Marking notes. 1 mark — correct p column (all five values). 1 mark — correct interval probability using F (NOT direct sum only — must reference F). 1 mark — correct smallest y identified, with both F(2) and F(3) compared explicitly to 0.5.

1.3 — p(x) = c(6 − x), x = 1, …, 5 (4 marks)

Sample response.
(a) Σ p(x) = c(5 + 4 + 3 + 2 + 1) = 15c = 1, so c = 1/15. Then p(1) = 5/15, p(2) = 4/15, p(3) = 3/15, p(4) = 2/15, p(5) = 1/15.
(b) P(X ≥ 4) = p(4) + p(5) = 2/15 + 1/15 = 3/15 = 1/5.
(c) P(X > 1) = 1 − p(1) = 1 − 5/15 = 10/15. P(X > 3) = p(4) + p(5) = 3/15. So P(X > 3 | X > 1) = (3/15)/(10/15) = 3/10.

Marking notes. (a) 1 mark — correct c with working. (b) 1 mark — correct P(X ≥ 4). (c) 1 mark — correct numerator and denominator from the conditional definition; 1 mark — correct simplified fraction. Common error: students compute P(X > 3) × P(X > 1) (multiplying instead of dividing) — that gives a much smaller (and incorrect) value.

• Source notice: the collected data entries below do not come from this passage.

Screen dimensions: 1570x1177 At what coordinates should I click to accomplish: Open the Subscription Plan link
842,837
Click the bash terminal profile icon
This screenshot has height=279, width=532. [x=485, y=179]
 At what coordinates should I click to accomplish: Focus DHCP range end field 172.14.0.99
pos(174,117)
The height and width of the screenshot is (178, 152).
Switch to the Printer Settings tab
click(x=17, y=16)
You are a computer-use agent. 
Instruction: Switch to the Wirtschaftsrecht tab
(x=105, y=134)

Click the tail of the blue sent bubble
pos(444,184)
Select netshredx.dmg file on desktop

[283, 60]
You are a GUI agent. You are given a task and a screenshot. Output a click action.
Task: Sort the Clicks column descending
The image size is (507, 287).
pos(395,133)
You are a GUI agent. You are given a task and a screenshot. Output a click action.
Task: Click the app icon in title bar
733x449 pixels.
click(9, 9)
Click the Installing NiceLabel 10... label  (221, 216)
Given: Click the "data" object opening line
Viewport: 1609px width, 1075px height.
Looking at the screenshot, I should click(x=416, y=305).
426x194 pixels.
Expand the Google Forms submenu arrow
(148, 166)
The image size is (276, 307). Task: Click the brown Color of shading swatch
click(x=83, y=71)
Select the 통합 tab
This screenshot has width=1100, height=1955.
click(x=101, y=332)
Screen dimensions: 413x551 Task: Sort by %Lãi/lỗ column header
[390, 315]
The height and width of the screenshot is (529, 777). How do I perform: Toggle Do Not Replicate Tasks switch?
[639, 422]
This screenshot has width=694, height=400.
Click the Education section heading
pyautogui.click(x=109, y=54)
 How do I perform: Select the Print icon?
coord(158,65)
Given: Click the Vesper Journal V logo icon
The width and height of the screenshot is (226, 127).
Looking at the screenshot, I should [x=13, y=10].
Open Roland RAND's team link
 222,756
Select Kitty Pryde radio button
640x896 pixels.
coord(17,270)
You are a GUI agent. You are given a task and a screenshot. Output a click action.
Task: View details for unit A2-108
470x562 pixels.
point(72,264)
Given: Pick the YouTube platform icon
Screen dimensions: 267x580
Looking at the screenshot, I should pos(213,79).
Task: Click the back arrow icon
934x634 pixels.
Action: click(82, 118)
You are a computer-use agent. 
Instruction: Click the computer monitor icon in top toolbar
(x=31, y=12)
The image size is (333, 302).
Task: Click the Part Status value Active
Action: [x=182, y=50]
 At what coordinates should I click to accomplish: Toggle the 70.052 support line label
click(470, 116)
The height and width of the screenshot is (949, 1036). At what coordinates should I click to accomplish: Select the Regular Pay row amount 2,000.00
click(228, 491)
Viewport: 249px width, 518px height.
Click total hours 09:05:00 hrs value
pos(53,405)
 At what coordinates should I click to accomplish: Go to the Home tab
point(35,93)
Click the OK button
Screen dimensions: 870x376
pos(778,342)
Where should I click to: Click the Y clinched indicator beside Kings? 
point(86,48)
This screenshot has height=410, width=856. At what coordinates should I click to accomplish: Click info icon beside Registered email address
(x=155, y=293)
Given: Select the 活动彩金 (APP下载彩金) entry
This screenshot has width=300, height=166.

2.1 — DVD storage boxes extended response (7 marks): sample Band-6 response with annotations

Sample Band-6 response.

Part (a) — validity and CDF. Each p(x) lies in [0, 1] and Σ p(x) = 0.60 + 0.25 + 0.10 + 0.04 + 0.01 = 1, so p is a valid probability function. [1 mark.] Building F cumulatively:

F(0) = 0.60
F(1) = 0.60 + 0.25 = 0.85
F(2) = 0.85 + 0.10 = 0.95
F(3) = 0.95 + 0.04 = 0.99
F(4) = 0.99 + 0.01 = 1.00 ✓

[1 mark.]

Part (b) — classify packs.

Acceptable (X ≤ 1): F(1) = 0.85. [1 mark — uses F.]
Marginal (X = 2): p(2) = 0.10.
Rejected (X ≥ 3): 1 − F(2) = 1 − 0.95 = 0.05. [1 mark — marginal and rejected.]
Check: 0.85 + 0.10 + 0.05 = 1.00 ✓.

Part (c) — new policy comparison. Under the proposed policy, a pack is rejected iff X ≥ 2:

P(X ≥ 2) = 1 − F(1) = 1 − 0.85 = 0.15. [1 mark.]

This is stricter than the previous rejection rate of 0.05: the rejection probability has tripled (0.15 / 0.05 = 3), so 3× as many packs would be turned away. [1 mark — comparison and quantification.]

Part (d) — retailer of 50 packs. Expected number of acceptable packs ≈ 0.85 × 50 = 42.5 packs. The actual count will differ from 42.5 because each order is a finite random sample, not the long-run population: the probability function describes the long-run frequency, so individual outcomes fluctuate around the expected value (this is sampling variability). [1 mark — expectation calculation AND explanation of variability.]

Total: 7/7.

Band descriptors for marker.

Band 3: Verifies validity, computes F partially, identifies one of (acceptable/marginal/rejected) correctly. ≈ 2-3 marks.

Band 4: All of part (a) and (b) correct; attempts (c) but does not explicitly compare or quantify ("triples"). ≈ 4-5 marks.

Band 5: Parts (a)-(c) complete with comparison; computes expectation in (d) but does not explain why real counts differ. ≈ 5-6 marks.

Band 6: All parts complete, every probability computed via F (not just direct sums), final answer in (d) names "sampling variability" or equivalent and ties it to "finite sample vs. long-run frequency". 7/7.